KPK Diminta Usut Sampai Akar Dugaan Suap DJBC yang Menyeret Pengusaha Rokok

Laporan: Tim Redaksi
Senin, 01 Juni 2026 | 22:27 WIB
Gedung KPK (SinPo.id/Anam)
Gedung KPK (SinPo.id/Anam)

SinPo.id - Direktur Eksekutif Center for Budget Analysis (CBA), Uchok Sky Khadafi, mendesak Komisi Pemberantasan Korupsi (KPK) agar mengusut tuntas dugaan suap dan gratifikasi di lingkungan Direktorat Jenderal Bea dan Cukai (DJBC), termasuk menelusuri keterlibatan seluruh pengusaha rokok yang diduga memiliki keterkaitan dengan perkara tersebut.

Desakan itu disampaikan menyusul rencana KPK menjadwalkan ulang pemeriksaan pengusaha rokok Muhammad Suryo sebagai saksi dalam perkara dugaan suap, gratifikasi, serta pelanggaran kepabeanan dan cukai yang sedang diusut lembaga antirasuah tersebut.

“KPK jangan berhenti pada pemeriksaan formalitas. Semua pihak yang diduga memiliki keterkaitan dengan praktik suap, gratifikasi, maupun penyalahgunaan fasilitas cukai harus diperiksa secara transparan dan profesional,” kata Uchok dalam keterangannya, Senin, 1 Juni 2026.

Menurut Uchok, pemeriksaan terhadap Muhammad Suryo seharusnya menjadi pintu masuk bagi penyidik untuk membongkar dugaan praktik penyimpangan yang lebih luas di sektor kepabeanan dan cukai.

Ia menilai, perkara yang saat ini ditangani KPK berpotensi mengungkap kerugian negara dalam jumlah besar apabila dugaan manipulasi cukai maupun pengaturan jalur impor benar-benar terbukti.

“Sektor cukai merupakan salah satu sumber penerimaan negara yang sangat penting. Karena itu, setiap dugaan pelanggaran yang berkaitan dengan pengelolaan cukai harus ditindak secara serius,” ujarnya.

Uchok mengingatkan, apabila benar terjadi manipulasi pita cukai atau permainan dalam proses kepabeanan, dampaknya tidak hanya menjadi persoalan pidana, tetapi juga berpotensi mengurangi penerimaan negara yang seharusnya masuk ke kas negara.

“Kalau benar ada praktik manipulasi pita cukai atau permainan dalam proses kepabeanan, maka dampaknya bukan hanya persoalan hukum, tetapi juga berpotensi mengurangi penerimaan negara yang seharusnya masuk ke kas negara,” tegasnya.

Karena itu, ia meminta KPK tidak ragu menelusuri aliran dana maupun hubungan antara pelaku usaha dan oknum pejabat Bea Cukai yang diduga terlibat dalam perkara tersebut.

“KPK harus berani membuka secara terang apakah ada jaringan yang bekerja secara sistematis.

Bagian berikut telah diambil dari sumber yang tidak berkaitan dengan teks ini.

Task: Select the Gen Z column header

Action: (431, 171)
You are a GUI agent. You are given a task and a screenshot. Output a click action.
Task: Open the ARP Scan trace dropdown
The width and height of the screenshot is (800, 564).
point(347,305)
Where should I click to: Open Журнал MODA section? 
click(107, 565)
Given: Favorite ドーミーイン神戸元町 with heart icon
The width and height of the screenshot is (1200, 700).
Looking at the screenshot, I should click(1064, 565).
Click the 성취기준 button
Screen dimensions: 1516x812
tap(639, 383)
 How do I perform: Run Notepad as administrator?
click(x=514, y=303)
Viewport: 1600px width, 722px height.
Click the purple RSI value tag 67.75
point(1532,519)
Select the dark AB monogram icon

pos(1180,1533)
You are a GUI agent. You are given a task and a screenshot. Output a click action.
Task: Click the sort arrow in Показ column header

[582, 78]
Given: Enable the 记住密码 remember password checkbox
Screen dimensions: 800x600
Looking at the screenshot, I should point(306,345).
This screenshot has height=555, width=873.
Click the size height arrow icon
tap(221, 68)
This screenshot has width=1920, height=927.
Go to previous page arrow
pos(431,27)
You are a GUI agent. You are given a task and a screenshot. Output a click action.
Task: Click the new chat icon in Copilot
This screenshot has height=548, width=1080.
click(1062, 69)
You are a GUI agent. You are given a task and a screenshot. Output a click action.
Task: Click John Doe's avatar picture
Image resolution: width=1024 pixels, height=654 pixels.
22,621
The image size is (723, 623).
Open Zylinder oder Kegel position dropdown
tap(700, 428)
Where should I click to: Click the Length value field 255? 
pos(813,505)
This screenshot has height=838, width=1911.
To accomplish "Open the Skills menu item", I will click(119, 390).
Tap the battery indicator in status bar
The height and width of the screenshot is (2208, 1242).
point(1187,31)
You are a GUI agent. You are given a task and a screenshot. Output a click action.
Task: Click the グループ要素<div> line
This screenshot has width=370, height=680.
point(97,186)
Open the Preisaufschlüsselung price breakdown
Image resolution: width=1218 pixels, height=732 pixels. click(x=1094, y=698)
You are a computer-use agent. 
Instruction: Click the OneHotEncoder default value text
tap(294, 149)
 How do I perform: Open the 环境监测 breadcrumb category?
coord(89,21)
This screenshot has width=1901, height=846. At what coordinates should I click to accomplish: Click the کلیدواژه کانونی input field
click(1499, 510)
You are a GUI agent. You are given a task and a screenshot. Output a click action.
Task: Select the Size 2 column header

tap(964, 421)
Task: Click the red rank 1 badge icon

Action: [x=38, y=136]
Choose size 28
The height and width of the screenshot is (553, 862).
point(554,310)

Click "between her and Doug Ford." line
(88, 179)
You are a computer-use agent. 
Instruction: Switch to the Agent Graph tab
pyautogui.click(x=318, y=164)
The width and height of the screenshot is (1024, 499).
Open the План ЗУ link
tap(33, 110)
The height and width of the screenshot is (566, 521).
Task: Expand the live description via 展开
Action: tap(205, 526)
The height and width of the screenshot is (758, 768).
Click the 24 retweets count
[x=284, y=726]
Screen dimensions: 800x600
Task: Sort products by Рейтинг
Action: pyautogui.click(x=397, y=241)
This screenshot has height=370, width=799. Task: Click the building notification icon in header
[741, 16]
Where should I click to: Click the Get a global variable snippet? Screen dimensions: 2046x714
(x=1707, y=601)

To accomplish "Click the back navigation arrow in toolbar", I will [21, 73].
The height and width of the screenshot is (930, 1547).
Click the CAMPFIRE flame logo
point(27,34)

Jangan sampai kasus ini berhenti pada beberapa nama saja, sementara aktor lain yang diduga berperan justru tidak tersentuh,” katanya.

Uchok berharap proses penyidikan dilakukan secara independen dan profesional agar mampu memperkuat kepercayaan publik terhadap upaya pemberantasan korupsi.

“Jangan ada tebang pilih. Semua pihak yang diduga mengetahui, menikmati, atau terlibat dalam praktik korupsi harus dimintai pertanggungjawaban sesuai hukum yang berlaku,” pungkasnya.

Sebelumnya, Ketua KPK Setyo Budiyanto memastikan pemeriksaan ulang terhadap Muhammad Suryo tinggal menunggu penjadwalan penyidik. Suryo sempat mangkir dari panggilan pertama pada 2 April 2026 karena masih menjalani pemulihan pasca kecelakaan.

Dalam pengembangan perkara, KPK mendalami dugaan pengakalan pembayaran cukai rokok melalui penggunaan pita cukai bertarif rendah yang diduga ditempelkan pada produk rokok mesin yang memiliki tarif cukai lebih tinggi.

Selain itu, penyidik juga menelusuri dugaan pengaturan parameter sistem pemeriksaan barang impor di DJBC yang diduga dimanfaatkan untuk meloloskan barang tanpa pemeriksaan fisik.

Hingga kini KPK telah menetapkan tujuh tersangka dalam perkara tersebut, terdiri dari empat pejabat Bea Cukai dan tiga pihak swasta dari PT Blueray Cargo. Lembaga antirasuah itu juga telah menyita berbagai aset bernilai lebih dari Rp40,5 miliar yang terdiri dari uang tunai, logam mulia, hingga jam tangan mewah.